• **EXERCISE DESCRIPTION**: Check each line of the records below and collect those holding "agent".

• **SOURCE INFORMATION**:
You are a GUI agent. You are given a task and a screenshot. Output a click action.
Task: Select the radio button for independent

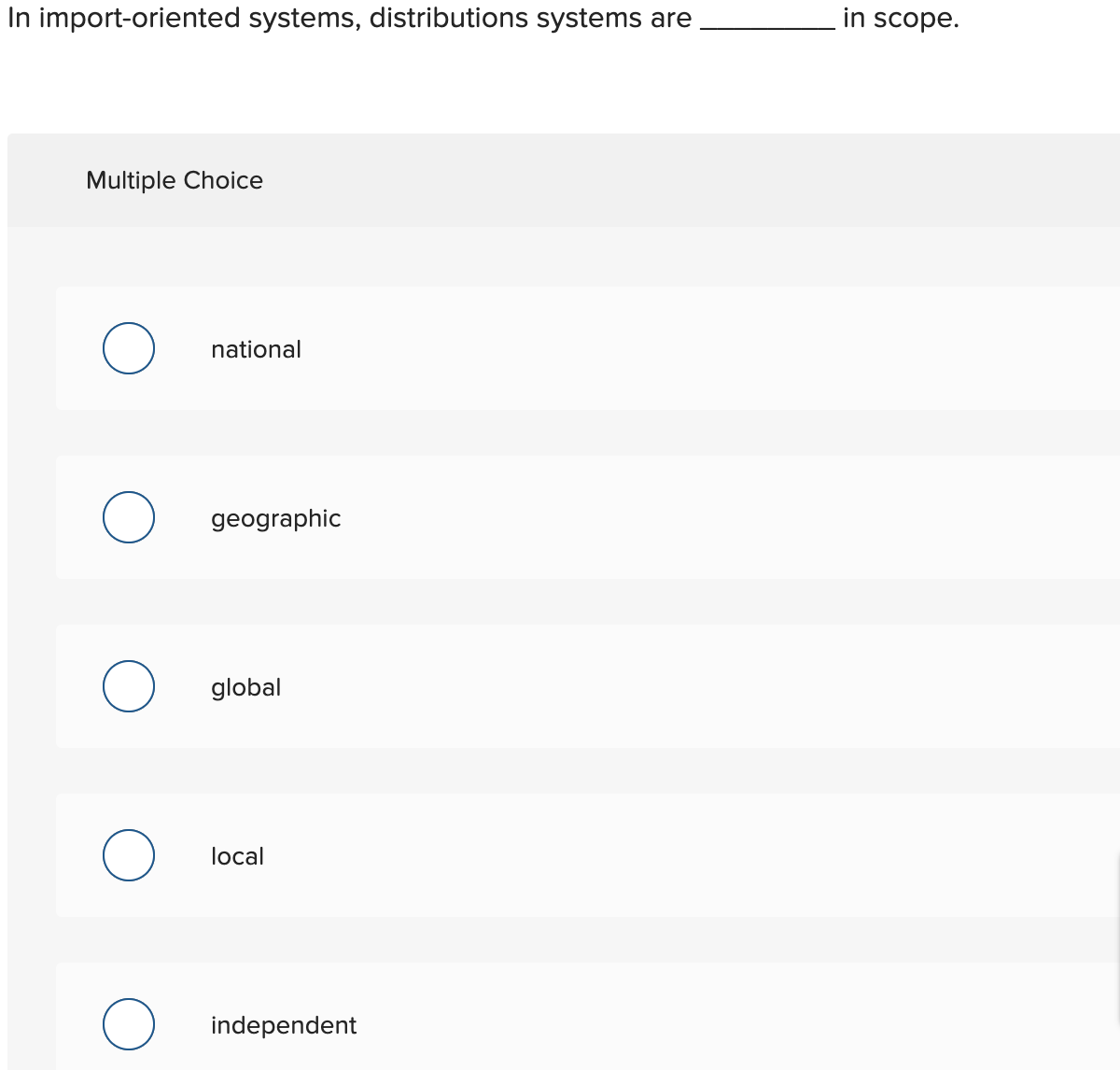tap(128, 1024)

...

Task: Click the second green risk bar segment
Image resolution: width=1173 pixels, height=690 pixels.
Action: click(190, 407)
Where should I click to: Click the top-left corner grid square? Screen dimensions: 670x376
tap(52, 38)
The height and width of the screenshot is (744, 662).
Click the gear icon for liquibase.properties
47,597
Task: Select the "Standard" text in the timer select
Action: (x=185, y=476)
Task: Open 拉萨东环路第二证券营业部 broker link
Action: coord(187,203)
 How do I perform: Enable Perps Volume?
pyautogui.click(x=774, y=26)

* * *

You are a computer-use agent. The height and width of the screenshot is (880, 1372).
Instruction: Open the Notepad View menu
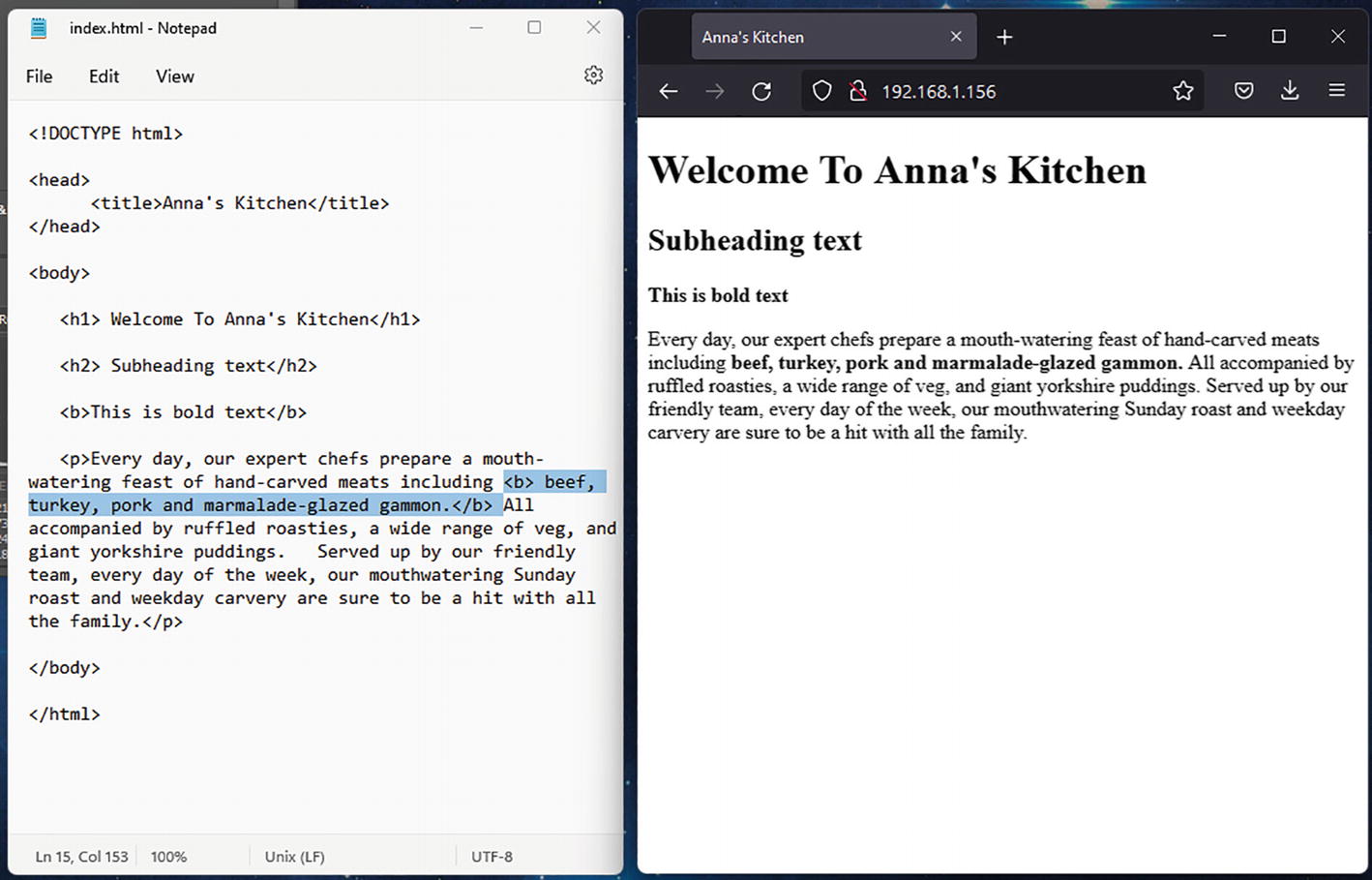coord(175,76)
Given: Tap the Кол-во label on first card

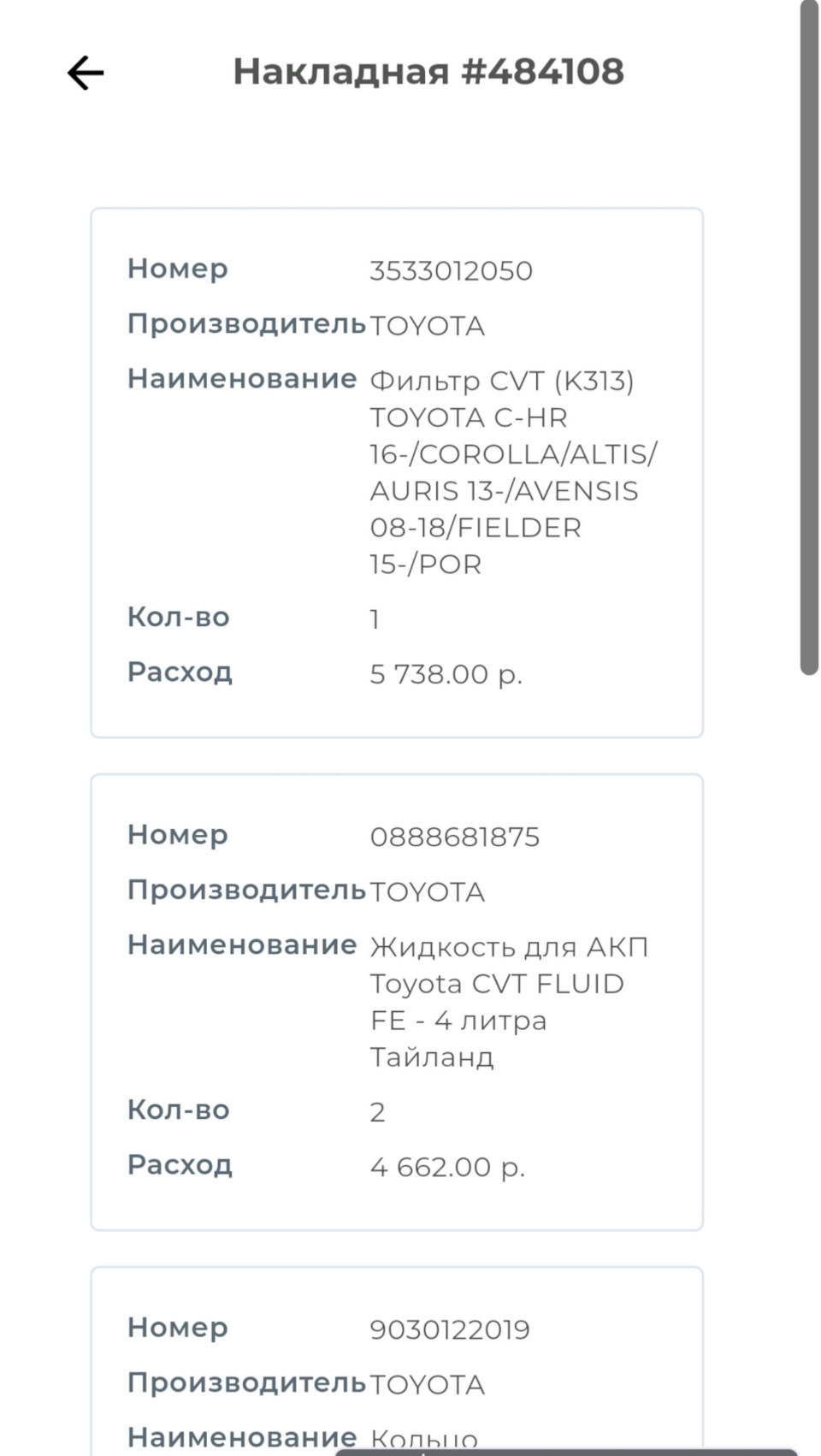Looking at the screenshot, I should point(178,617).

• **SOLUTION TO THIS PROBLEM**:
You are a GUI agent. You are given a task and a screenshot. Output a click action.
You are a computer-use agent. The height and width of the screenshot is (880, 1372).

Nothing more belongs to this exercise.